Artists and collectors looking to cash in on the reported one percent’s run on the international art market can take cues from a recent Washington State University study on auction house sales of paintings by Picasso, Magritte, Munch, and a dozen other impressionist and modern masters. Among the preliminary findings, a single percentage point increase in Google hits on the artist—the assigned indicator of popularity—corresponded to a chunky price increase of 38 percent.
Arzu Aysin Tekindor, an artist and economics PhD candidate, employed hedonic regression theory—a modeling system to estimate demand relative to a product’s price and characteristics. The data set: 1,100 paintings auctioned from 1998 to 2011, a random selection of works by famous artists living in the 19th and 20th centuries.
So far, Tekindor’s study has shown that winning bidders paid more for works depicting an artist’s usual subject matter (e.g., nude women, apples, Scary Movie-style characters) and painting style (Cubist, Expressionist, Fauvist), and they valued subject matter over style. Least surprising finding? An artist’s signature increased the price of a work by 50 percent.
Previous gifting of a work to anyone—friends, Mom, a lover—decreased the price by 29 percent per incident; swapping works with other artists did the same. While each time a work sold at auction decreased the price by 15 percent, multiple owners increased it by 8.5 percent with each exchange. A work’s size was insignificant, but the greater the age of the artist at the time it was created, the better, adding 5.2 percent to the price per year.
Then again, the study’s most expensive piece, Picasso’s Boy with a Pipe, deemed a minor work by some, was painted by the then 24-year-old Spaniard in Paris in 1905, but first sold 45 years later for $30,000—to the art collector and socialite Betsey Whitney and her husband, John, the New York publishing honcho. When it next came up for sale, at Sotheby’s in 2004, it set an auction world record of $104 million.

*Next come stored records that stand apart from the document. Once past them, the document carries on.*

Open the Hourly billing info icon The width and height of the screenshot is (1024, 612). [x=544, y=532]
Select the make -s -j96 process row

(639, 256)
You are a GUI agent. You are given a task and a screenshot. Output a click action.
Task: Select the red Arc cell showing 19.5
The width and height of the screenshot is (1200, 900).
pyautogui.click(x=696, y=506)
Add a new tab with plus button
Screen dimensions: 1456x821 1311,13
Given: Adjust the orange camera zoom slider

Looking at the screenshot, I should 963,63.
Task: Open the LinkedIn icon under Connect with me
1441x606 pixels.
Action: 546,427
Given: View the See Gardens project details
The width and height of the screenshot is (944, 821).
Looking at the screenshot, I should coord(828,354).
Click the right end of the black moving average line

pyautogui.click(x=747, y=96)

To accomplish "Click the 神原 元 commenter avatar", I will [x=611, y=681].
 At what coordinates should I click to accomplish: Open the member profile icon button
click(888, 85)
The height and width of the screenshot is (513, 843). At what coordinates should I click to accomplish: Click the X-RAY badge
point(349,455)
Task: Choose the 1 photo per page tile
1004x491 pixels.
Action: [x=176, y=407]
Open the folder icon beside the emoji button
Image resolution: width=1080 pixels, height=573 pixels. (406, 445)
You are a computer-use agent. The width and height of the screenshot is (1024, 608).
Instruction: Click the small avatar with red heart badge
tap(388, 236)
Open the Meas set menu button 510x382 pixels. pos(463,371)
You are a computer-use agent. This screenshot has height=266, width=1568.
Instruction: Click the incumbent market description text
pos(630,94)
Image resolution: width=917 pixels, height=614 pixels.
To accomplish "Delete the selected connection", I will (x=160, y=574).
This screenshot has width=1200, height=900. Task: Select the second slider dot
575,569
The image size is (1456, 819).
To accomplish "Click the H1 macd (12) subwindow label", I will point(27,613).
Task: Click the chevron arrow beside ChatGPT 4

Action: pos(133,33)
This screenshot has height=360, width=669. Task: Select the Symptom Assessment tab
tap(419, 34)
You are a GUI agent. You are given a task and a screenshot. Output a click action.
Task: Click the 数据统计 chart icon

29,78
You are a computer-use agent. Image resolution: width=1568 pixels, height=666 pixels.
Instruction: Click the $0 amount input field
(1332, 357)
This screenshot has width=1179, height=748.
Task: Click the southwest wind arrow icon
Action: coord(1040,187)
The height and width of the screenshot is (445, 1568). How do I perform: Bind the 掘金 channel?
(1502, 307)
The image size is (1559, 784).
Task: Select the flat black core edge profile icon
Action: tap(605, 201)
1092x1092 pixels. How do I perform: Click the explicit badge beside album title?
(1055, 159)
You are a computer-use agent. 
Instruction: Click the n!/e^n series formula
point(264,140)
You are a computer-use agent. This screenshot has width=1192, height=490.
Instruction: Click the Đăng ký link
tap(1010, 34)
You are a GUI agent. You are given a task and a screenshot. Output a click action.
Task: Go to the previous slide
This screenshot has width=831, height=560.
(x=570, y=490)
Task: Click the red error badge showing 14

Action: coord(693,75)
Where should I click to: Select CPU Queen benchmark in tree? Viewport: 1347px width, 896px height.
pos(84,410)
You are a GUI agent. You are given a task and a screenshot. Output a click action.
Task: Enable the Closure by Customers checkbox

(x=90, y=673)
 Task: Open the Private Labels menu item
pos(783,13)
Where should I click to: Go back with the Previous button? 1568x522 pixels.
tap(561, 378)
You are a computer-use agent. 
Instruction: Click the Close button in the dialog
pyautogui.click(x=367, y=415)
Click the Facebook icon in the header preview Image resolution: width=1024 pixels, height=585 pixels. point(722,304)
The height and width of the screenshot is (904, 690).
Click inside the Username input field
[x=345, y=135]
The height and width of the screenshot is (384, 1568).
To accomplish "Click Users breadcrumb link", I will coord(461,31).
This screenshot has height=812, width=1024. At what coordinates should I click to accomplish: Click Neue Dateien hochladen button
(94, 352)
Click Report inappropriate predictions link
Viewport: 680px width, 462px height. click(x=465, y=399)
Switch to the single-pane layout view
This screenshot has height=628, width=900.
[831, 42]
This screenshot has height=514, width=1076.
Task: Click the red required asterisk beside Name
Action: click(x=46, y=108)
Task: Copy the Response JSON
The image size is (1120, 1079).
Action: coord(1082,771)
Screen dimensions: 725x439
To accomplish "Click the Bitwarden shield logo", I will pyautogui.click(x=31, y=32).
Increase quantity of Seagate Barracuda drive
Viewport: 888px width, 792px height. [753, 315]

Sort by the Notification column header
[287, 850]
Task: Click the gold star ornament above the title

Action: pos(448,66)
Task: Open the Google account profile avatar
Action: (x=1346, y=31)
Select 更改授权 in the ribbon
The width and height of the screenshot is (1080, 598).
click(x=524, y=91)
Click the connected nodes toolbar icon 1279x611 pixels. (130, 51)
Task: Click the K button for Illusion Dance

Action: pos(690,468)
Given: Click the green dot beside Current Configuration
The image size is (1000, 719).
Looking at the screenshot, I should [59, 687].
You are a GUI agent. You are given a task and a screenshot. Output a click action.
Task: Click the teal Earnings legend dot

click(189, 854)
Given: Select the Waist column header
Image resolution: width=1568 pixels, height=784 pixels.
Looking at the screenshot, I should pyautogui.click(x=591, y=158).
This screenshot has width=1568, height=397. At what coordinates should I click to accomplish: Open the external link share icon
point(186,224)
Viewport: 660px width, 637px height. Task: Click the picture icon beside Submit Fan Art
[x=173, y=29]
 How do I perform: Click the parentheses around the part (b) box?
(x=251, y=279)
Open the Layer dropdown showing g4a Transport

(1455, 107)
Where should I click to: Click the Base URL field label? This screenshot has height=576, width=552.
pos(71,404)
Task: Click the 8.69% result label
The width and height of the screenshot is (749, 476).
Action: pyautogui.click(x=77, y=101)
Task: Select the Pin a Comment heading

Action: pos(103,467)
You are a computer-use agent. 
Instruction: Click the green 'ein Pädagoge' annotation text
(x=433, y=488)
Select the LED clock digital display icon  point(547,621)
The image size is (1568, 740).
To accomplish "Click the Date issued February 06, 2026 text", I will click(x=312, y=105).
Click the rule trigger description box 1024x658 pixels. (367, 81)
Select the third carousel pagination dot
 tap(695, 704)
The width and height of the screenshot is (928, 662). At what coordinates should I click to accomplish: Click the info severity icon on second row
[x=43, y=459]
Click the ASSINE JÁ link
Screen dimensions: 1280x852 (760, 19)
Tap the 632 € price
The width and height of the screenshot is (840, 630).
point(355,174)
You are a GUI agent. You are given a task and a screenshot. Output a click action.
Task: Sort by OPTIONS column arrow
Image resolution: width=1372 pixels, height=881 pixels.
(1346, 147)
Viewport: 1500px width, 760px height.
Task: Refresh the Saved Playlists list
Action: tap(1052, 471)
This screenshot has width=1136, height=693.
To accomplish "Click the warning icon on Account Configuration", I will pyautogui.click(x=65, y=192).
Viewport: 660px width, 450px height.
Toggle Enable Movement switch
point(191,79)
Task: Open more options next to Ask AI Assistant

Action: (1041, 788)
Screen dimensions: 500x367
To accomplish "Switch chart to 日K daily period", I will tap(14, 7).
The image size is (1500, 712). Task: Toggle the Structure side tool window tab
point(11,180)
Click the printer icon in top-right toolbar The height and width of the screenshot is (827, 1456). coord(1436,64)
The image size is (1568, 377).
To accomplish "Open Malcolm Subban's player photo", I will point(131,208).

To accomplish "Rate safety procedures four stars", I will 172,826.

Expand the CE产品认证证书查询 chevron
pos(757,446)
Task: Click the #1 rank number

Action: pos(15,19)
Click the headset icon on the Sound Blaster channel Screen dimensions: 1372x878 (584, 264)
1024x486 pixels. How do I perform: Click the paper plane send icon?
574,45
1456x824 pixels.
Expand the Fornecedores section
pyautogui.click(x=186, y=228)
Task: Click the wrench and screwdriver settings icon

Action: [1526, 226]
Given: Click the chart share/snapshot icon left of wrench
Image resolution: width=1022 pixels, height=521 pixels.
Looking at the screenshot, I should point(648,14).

The current record holder, Munch’s pastel drawing The Scream, brought $119.9 million a few months back at Sotheby’s, unseating Picasso’s oil Nude, Green Leaves and Bust, auctioned at Christie’s in 2010 for $106.5 million. Which begs a companion study factoring YouTube appearances, whether the work launched a memeor a Warhol homage, and number of cameos on South Park and The Simpsons.